Chamo-me Sílvia, tenho 29 anos e não sou divorciada (nem casada). Sou filha de pais divorciados, e de um pai que se divorciou também das filhas.
O divórcio dos meus pais já era esperado e não representou qualquer surpresa para mim, que tinha na altura apenas 8 anos. O meu pai biológico era infiel à minha mãe e além disso, todo o dinheiro em que conseguia deitar a mão, era para gastar nas outras mulheres, nas saídas e em bebida.
A separação foi difícil, talvez não para mim, psicologicamente, pois eu nunca tinha sentido sequer um mimo ou carinho por parte dele, mas porque aconteceu numa altura em que a nossa vida estava a desmoronar-se. Entre outras situações, de mortes na família e nascimento do meu sobrinho com problemas de saúde, eu estava doente do coração e tinha de ser operada senão iria morrer, e a minha mãe, devido aos nervos associados a tudo isto, desenvolveu uma doença gravíssima que a impediu de trabalhar, e que ainda hoje tem de sobreviver com ela (não sei se conhecem, mas é a Doença de Crohn). Com isto a minha mãe não tinha dinheiro sequer para me levar as consultas de cardiologia em Coimbra, nem tão pouco para ir comigo para o Porto para ser operada… onde ele nunca sequer me visitou.
Durante os anos seguintes, a minha mãe fez várias tentativas para que ele pelo menos pagasse a pensão de alimentos que devia (para mim e para a minha irmã, 15 meses mais velha que eu) … mas de cada vez que o tribunal o "obrigava" ele despedia-se do emprego e ficava a trabalhar "por fora" para que o tribunal não pudesse obrigá-lo a pagar. Foram anos muito difíceis, em que a minha mãe fez muitos sacrifícios para que eu e a minha mana pudéssemos continuar a estudar, apesar de ter de ser internada várias vezes devido à doença.

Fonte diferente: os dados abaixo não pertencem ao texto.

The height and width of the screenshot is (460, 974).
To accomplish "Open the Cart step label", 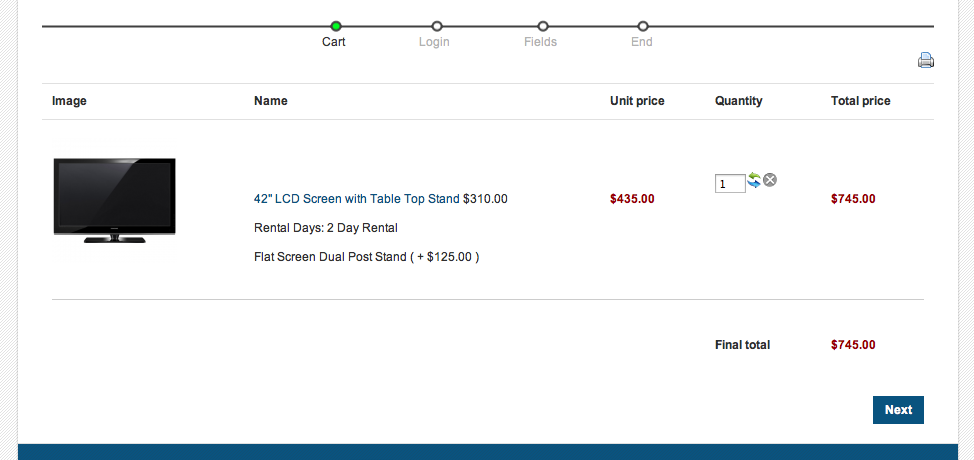I will point(334,42).
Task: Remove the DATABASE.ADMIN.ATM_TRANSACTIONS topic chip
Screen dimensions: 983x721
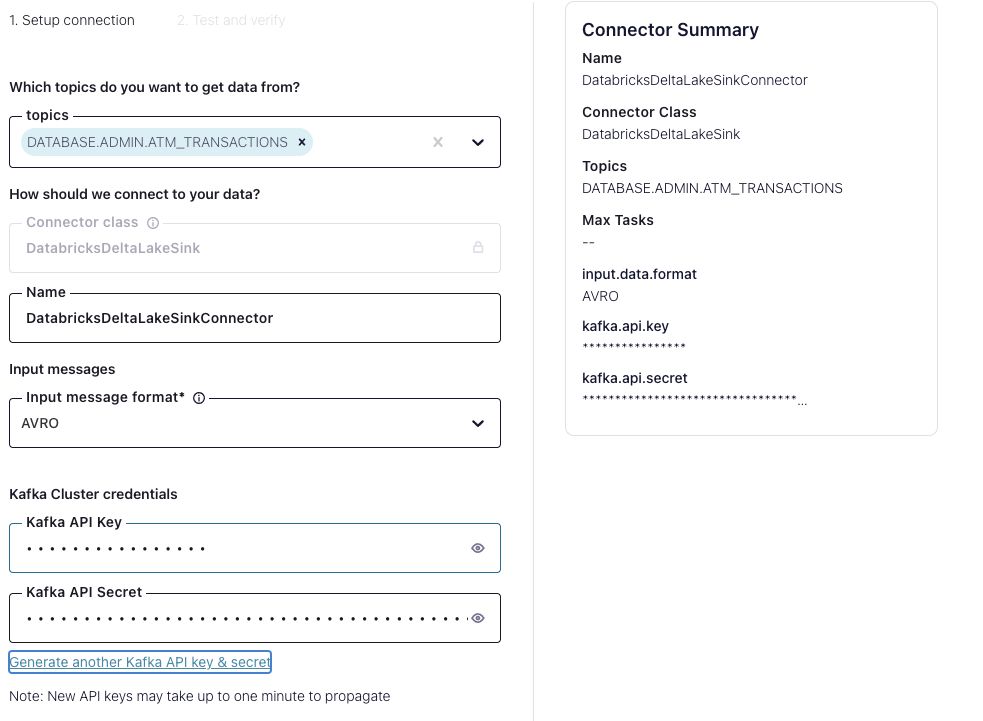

Foi numa dessas ocasiões que eu falei para ele pela última vez. Eu tinha 13 anos e a minha mãe estava muito mal no hospital. Ele foi a nossa casa, onde eu estava sozinha com a minha irmã, e, decididamente, disse que era dessa vez que a minha mãe iria morrer, e que assim que isso acontecesse, ele iria morar lá para casa, tirava-nos da escola e punha-nos a trabalhar. A minha mana só chorava, e eu, decidi nesse momento que a minha mãe não iria morrer naqueles anos e que eu iria estudar e tirar o meu curso superior, custasse o que custasse.
E assim foi… hoje sou Eng.ª Industrial e felizmente bem sucedida no trabalho, infelizmente muito desconfiada no que diz respeito ao amor. Hoje tenho 29 anos, mas considero que há muitas coisas que não faço por causa do que se passou na minha infância. Casar nem sequer me passa pela cabeça e ter filhos ainda menos… sei que nem todos os homens são iguais, mas não quero arriscar.
Apenas faço um pedido: pais de hoje, nunca façam isto aos vossos filhos, pois isso deixa marcas para toda a vida… eu sei…acreditem!